Whenever a son or daughter married, the Van Dyke Armory was rented for the reception. Every Italian family was invited. Italian sandwiches, pastries, cumbitti, wine, beer and whiskey were plentiful. An Italian band provided entertainment. They would dance the waltz and the tarantella along with other favorite Italian dances.

Several customs were observed in the Italian Community which should be noted here. In November, on the feast of St. Martin, friends would come together for the tasting of the new wine made in September. Roasted chestnuts and various Italian pastries were traditional menu items. The evening before Ash Wednesday - Carnevale - was celebrated family style where certain prescribed foods were eaten and songs sung before beginning the Lenten fast. Midway through Lent, the feast of St. Joseph was celebrated. In the evening the men would form a grouop and would visit all the homes in the neighborhood. The group would be accompanied by several musicians - one plaving the accordian, another playing the zimbele, one would carry a basket which was soon filled with donations of food stuffs to be given to the poor. Religious songs were sung in honor of St. Joseph. Relaxation of the lenten fast for an evening was permitted. As lent drew to a close, the family would be busy making Easter bread and boiled eggs, the traditional lamb too was being prepared for Easter. On Holy Saturday, the homes were wide ready to receive the priest who would bless the homes. The final celebration in the calendar of events was the feast of St. Anthony, patron Saint of Italy - June 13th.

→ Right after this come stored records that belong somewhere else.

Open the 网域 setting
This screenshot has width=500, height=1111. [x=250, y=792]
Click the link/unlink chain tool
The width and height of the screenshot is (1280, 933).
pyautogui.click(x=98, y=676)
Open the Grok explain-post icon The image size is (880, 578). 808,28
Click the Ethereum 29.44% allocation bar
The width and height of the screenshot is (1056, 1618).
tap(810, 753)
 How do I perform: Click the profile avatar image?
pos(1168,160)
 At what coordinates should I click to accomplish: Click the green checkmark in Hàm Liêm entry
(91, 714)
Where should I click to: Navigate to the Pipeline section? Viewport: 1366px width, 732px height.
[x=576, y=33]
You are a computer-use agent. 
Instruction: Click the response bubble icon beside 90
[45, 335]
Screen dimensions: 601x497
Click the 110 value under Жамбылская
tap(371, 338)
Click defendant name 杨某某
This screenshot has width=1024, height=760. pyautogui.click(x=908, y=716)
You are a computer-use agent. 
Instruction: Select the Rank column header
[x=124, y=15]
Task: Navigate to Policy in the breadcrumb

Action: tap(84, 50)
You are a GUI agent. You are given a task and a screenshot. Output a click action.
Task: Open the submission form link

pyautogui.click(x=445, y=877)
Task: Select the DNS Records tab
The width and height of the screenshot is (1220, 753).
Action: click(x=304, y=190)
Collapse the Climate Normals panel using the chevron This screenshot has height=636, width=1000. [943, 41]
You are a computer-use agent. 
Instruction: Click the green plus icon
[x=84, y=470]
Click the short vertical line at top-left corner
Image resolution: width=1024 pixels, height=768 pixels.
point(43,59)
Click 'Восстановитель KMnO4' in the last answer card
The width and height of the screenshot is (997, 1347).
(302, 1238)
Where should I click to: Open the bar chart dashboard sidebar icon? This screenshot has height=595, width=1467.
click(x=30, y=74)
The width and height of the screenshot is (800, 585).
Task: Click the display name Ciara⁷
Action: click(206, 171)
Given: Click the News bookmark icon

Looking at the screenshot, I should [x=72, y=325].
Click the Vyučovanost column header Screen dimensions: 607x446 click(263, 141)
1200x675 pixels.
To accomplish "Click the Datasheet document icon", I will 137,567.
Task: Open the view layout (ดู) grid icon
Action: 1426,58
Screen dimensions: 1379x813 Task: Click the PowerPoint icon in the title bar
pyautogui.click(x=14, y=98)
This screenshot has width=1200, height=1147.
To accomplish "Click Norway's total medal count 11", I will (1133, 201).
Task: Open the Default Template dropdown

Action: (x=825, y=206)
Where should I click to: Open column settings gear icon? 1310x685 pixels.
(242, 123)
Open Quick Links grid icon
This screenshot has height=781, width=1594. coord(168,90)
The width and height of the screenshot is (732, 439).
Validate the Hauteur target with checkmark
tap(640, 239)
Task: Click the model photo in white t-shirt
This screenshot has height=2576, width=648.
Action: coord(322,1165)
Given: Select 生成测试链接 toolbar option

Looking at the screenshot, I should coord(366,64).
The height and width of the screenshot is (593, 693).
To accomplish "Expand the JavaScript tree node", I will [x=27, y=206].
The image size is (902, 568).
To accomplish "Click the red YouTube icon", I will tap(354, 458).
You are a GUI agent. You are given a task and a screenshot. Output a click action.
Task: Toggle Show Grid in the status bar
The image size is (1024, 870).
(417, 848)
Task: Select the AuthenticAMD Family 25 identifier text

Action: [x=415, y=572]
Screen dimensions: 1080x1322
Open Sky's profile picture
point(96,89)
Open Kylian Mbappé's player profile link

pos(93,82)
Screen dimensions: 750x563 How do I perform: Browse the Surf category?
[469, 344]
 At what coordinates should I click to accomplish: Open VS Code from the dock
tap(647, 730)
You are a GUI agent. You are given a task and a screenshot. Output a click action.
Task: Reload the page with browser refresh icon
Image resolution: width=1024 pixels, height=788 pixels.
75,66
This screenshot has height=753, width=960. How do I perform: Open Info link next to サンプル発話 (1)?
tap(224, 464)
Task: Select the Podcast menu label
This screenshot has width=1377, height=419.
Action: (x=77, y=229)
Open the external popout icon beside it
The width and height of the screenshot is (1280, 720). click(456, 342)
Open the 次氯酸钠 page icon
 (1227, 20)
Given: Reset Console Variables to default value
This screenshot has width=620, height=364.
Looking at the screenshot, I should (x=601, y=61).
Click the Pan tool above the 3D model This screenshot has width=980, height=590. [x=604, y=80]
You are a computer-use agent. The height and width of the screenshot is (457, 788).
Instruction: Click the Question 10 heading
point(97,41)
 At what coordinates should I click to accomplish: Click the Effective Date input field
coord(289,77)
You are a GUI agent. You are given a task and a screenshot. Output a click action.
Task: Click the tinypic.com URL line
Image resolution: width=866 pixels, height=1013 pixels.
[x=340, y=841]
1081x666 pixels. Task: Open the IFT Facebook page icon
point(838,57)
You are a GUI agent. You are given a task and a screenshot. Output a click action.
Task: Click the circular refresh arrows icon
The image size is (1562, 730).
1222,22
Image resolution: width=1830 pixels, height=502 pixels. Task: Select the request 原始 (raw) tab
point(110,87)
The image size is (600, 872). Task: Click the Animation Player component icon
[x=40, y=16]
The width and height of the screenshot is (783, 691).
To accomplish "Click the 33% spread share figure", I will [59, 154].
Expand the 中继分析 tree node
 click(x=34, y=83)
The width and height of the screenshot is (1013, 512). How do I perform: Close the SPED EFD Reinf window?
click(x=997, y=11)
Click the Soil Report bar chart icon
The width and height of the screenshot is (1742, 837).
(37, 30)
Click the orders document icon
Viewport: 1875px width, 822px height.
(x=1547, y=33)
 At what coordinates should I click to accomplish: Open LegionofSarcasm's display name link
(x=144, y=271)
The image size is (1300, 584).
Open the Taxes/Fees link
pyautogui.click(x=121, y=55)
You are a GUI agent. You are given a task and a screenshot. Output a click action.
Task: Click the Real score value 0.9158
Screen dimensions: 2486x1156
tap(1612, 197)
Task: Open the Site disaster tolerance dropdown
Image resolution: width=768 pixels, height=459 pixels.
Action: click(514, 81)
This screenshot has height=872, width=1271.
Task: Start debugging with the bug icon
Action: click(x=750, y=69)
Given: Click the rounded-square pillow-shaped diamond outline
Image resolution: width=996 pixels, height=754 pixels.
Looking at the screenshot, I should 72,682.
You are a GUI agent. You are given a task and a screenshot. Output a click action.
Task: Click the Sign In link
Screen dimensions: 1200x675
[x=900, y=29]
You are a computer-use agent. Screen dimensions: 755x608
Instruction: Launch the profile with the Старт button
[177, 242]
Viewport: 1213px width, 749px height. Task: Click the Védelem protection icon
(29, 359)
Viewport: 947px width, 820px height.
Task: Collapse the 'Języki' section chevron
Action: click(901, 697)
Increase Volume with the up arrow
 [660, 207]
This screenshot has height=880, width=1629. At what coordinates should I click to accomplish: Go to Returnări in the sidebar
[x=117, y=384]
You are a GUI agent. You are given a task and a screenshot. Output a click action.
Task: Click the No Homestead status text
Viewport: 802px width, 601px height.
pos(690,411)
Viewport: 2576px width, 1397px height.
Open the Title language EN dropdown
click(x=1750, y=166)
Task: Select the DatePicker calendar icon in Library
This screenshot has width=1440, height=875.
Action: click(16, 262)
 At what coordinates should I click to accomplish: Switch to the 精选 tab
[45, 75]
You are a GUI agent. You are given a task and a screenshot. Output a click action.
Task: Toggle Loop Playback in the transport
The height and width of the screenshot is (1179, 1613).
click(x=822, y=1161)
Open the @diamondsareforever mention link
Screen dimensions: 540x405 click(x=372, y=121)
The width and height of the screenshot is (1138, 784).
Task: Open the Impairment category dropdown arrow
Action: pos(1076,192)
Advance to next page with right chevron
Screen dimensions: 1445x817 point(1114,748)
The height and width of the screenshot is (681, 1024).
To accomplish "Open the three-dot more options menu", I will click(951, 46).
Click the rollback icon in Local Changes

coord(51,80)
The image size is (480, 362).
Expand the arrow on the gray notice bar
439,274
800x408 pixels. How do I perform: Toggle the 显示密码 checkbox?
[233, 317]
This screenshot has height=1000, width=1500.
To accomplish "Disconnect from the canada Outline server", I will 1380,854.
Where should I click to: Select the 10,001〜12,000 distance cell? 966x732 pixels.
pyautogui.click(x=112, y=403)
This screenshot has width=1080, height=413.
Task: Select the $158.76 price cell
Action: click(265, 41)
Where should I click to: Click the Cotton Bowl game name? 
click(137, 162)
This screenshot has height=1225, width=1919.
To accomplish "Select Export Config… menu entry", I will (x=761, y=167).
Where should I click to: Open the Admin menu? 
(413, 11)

The earliest known event carried out by the Italian Community was the celebration of Columbus Day. It was organized by Giovanni Lalli. It was celebrated on October 12 in the evening, after everyone had returned from work. This event took place from 1913 to 1918.

The Pestatore Band from Philadelphia supplied the music. The men would assemble in the West End and march through the streets and moved down Delaware Street to the wharf. Fireworks would be lined up along the wharf and the general population be treated to a splendid fireworks display.

Mr. Lalli would lead the parade riding a white stallion. His children would carry a picture of Christopher Columbus and the men would follow.